PERUGIA – Nella rete degli aguzzini erano finiti una settantina di migranti, costretti a vivere e a lavorare in condizioni disumane. Reclutati per operare tra l’Umbria, Siena, Arezzo e Grosseto.

Traffico portato alla ribalta dalla procura umbra, che dopo un anno di indagini, con l’ausilio del Nucleo carabinieri ispettorato del lavoro, ha portato all’avviso di quattro persone e all’arresto domiciliare di una quinta: cittadini di nazionali turca e marocchina.

Gli indagati, legati da vincoli familiari e proprietari di due aziende agricole in provincia di Perugia, sono stati accusati di intermediazione illecita e sfruttamento del lavoro, con violazione delle leggi nazionali sul lavoro e della sicurezza sul lavoro.

Gli inquirenti si sono mossi a seguito di una segnalazione partita da Società cooperativa sociale di Perugia, che lavora nel settore dell’assistenza sociale e dell’aiuto alle vittime di tratta e sfruttamento. L’avviso riguardava un cittadino nigeriano clandestino soggetto a sfruttamento lavorativo e abusi da parte degli indagati.
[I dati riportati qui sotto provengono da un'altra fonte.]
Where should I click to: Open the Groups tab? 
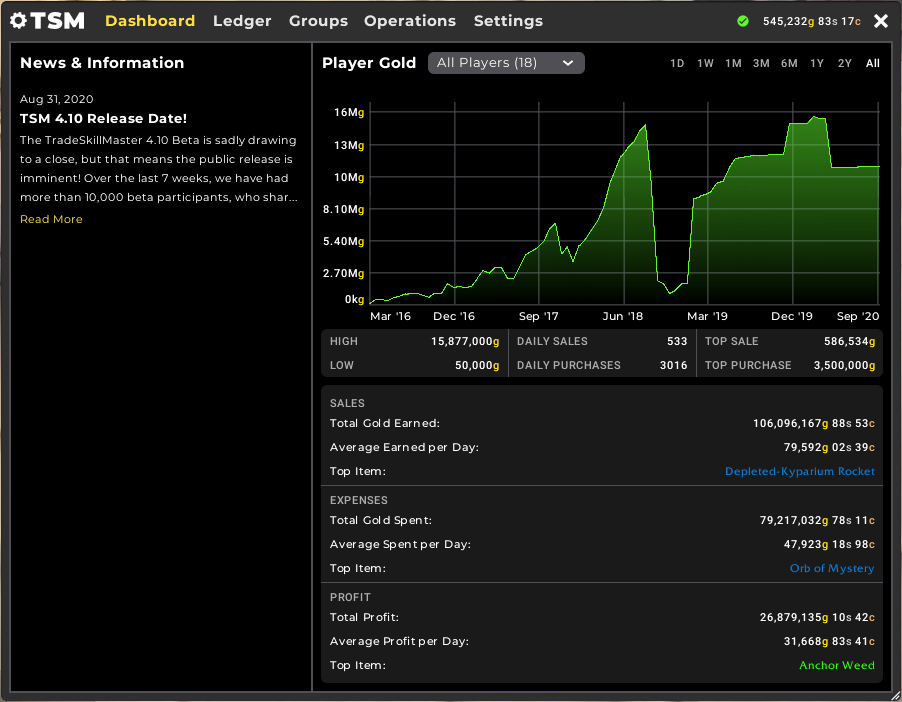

Da quanto emerso, le vittime erano costrette anche a pagare cifre importanti per un posto letto. I lavoratori venivano trasportati in furgoni affollati dai casolari in cui erano ospitati fino ai campi di lavoro, senza alcun diritto garantito, come pasti, ferie pagate o riposi. Li veniva inoltre negato l’accesso ai contratti e alle buste paga, lasciandoli nell’ignoranza dei loro diritti. Uno dei titolari di un’azienda agricola coinvolta aveva presentato documenti falsi riguardanti la sicurezza sul lavoro.
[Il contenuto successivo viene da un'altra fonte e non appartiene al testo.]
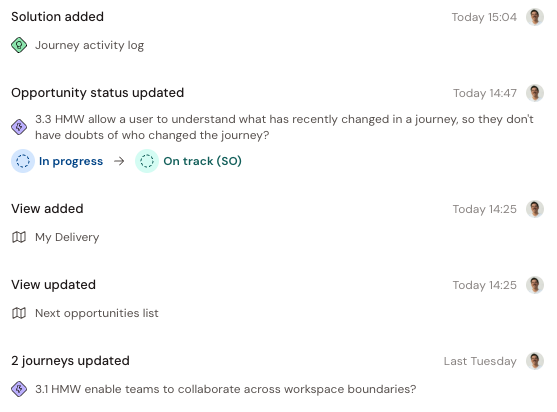
Task: Click the purple opportunity icon beside 3.3 HMW
Action: point(19,127)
A questo proposito, la procura ha emesso un decreto di perquisizione contro il centro di formazione che aveva emesso la documentazione, portando all’incriminazione della titolare del centro e di due collaboratori per aver emesso certificazioni di sicurezza fasulle. Nell’operazione sono stati anche sequestrati 230mila euro, oltre ai furgoni per trasportare gli operai.